The DataSketches Library is organized into the following repository groups:
This repository has the core-java sketching classes, which are leveraged by some of the other repositories.
This repository has no external dependencies outside of the DataSketches/memory repository, Java and TestNG for unit tests.
This code is versioned and the latest release can be obtained from
Downloads.
High-level Repositories Structure
Packages (org.apache.datasketches.*) | Description |
---|---|
common | Common functions and utilities |
cpc | New Unique Counting Sketch with better accuracy per size than HLL |
fdt | Frequent Distinct Tuples Sketch. |
filters | Bloomfilter, Quotientfilter, etc. |
frequencies | Frequent Item Sketches, for both longs and generics |
hash | The 128-bit MurmurHash3 and adaptors |
hll | Unique counting HLL sketches for both heap and off-heap. |
hllmap | The (HLL) Unique Count Map Sketch |
kll | Quantiles sketch with better accuracy per size than the standard quantiles sketch. Includes PMF, CDF functions, for floats, doubles. On-heap & off-heap. |
partitions | Special tools to enable large-scale partitioning using the quantiles sketches. |
quantiles | Standard Quantiles sketch, plus PMF and CDF functions, for doubles and generics. On-heap & off-heap. |
quantilescommon | Common functions used by all the quantiles sketches. |
req | Relative Error Quantiles (REQ) sketch, plus PMF and CDF functions for floats, on-heap. Extremely high accuracy for very high ranks (e.g., 99.999%ile), or very low ranks (e.g., .00001%ile. |
sampling | Weighted and uniform reservoir sampling with generics |
theta | Unique counting Theta Sketches for both on-heap & off-heap |
thetacommon | Common functions used by all the Theta and Tuple sketches |
tuple | Tuple sketches for both primitives and generics |
tuple.adouble | A Tuple sketch with a Summary of a single double |
tuple.arrayofdoubles | Dedicated implementation of a Tuple sketch with an array of doubles Summary. |
tuple.aninteger | A Tuple sketch with a Summary of a single integer |
tuple.Strings | A Tuple sketch with a Summary of an array of Strings |
This repository contains Hive UDFs and UDAFs for use within Hadoop grid enviornments. This code has dependencies on sketches-core as well as Hadoop and Hive. Users of this code are advised to use Maven to bring in all the required dependencies. This code is versioned and the latest release can be obtained from Downloads.

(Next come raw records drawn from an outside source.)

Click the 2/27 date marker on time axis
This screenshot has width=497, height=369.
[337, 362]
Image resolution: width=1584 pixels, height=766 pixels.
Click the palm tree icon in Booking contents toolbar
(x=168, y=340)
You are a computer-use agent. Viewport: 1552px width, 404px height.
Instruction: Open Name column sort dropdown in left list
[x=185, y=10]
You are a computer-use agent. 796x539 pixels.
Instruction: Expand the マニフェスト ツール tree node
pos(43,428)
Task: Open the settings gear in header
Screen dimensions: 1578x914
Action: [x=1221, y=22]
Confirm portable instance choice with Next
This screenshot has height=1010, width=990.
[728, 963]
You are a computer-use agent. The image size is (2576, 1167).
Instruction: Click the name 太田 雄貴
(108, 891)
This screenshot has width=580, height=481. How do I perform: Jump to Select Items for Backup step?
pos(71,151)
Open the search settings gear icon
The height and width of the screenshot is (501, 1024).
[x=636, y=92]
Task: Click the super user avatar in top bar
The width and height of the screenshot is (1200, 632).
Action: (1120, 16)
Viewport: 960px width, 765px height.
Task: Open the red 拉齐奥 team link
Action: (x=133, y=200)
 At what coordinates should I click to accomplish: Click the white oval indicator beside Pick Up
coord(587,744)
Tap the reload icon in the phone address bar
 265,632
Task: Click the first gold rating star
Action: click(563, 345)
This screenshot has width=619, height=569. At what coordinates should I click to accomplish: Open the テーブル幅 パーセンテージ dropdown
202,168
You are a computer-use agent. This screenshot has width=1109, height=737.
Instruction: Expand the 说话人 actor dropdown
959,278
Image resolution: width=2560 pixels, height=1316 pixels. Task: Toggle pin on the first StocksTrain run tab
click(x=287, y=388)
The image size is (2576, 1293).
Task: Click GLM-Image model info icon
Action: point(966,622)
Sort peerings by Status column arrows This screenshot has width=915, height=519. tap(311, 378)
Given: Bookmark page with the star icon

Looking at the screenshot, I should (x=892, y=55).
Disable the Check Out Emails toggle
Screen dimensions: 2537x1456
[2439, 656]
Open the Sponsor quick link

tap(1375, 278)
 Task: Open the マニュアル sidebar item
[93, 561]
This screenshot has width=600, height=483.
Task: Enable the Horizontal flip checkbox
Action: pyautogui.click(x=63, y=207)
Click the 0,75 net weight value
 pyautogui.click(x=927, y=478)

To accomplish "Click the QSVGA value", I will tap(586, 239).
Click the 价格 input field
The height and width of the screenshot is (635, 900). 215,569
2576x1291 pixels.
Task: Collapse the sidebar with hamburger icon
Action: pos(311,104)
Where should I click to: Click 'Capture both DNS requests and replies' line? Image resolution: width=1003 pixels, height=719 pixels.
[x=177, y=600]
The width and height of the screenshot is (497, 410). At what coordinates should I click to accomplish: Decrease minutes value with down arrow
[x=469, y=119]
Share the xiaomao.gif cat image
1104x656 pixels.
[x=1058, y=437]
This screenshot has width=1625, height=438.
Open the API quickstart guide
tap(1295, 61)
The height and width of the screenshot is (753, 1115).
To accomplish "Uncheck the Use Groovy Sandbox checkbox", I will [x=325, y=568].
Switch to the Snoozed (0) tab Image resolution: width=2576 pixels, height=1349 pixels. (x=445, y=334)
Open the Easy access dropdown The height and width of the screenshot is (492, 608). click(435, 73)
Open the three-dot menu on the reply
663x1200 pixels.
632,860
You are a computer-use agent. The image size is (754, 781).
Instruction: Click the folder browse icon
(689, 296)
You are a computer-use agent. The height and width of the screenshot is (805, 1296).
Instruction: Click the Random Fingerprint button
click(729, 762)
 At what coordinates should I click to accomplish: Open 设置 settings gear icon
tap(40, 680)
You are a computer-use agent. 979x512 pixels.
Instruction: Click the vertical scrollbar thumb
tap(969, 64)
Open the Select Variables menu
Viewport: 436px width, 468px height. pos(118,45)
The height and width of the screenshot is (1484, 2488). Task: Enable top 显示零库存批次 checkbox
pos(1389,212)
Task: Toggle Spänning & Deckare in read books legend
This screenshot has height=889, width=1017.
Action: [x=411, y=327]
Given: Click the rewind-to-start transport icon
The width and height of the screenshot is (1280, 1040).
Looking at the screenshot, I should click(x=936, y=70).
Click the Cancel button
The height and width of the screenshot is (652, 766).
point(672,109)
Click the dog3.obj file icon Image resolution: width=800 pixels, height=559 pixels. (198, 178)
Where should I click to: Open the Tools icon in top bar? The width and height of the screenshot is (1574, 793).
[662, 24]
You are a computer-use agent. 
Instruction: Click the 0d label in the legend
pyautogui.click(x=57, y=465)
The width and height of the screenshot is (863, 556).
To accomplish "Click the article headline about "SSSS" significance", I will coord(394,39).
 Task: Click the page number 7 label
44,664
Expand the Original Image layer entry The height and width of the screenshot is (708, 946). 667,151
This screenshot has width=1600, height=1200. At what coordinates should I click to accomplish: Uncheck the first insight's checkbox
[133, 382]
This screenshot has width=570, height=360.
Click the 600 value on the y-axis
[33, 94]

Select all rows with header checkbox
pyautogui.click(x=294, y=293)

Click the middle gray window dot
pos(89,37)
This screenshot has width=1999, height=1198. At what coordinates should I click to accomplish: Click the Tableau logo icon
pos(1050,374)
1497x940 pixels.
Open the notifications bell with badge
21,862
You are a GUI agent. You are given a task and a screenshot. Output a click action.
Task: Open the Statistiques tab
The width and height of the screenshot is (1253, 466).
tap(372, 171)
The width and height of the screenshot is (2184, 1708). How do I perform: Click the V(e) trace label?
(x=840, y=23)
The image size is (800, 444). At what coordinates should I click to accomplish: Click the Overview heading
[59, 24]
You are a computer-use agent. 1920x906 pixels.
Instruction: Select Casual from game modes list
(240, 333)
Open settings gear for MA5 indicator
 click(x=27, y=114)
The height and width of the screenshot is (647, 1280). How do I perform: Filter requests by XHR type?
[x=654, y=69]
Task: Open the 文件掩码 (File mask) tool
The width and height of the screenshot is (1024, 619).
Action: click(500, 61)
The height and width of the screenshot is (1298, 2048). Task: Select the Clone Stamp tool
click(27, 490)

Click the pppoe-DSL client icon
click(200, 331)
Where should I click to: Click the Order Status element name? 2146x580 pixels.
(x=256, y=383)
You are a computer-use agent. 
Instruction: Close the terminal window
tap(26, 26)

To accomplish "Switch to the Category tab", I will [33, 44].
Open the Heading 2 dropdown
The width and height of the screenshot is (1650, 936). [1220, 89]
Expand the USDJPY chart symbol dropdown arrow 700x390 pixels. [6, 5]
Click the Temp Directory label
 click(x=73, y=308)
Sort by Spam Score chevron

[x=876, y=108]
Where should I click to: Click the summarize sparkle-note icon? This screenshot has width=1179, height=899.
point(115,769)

Packages (org.apache.datasketches.*) | Description |
---|---|
common | Common functions |
hive.cpc | Hive UDF and UDAFs for CPC sketches |
hive.frequencies | Hive UDF and UDAFs for Frequent Items sketches |
hive.hll | Hive UDF and UDAFs for HLL sketches |
hive.kll | Hive UDF and UDAFs for KLL sketches |
hive.quantiles | Hive UDF and UDAFs for Quantiles sketches |
hive.theta | Hive UDF and UDAFs for Theta sketches |
hive.tuple | Hive UDF and UDAFs for Tuple sketches |
This repository contains Pig User Defined Functions (UDF) for use within Hadoop grid environments. This code has dependencies on sketches-core as well as Hadoop and Pig. Users of this code are advised to use Maven to bring in all the required dependencies. This code is versioned and the latest release can be obtained from Downloads.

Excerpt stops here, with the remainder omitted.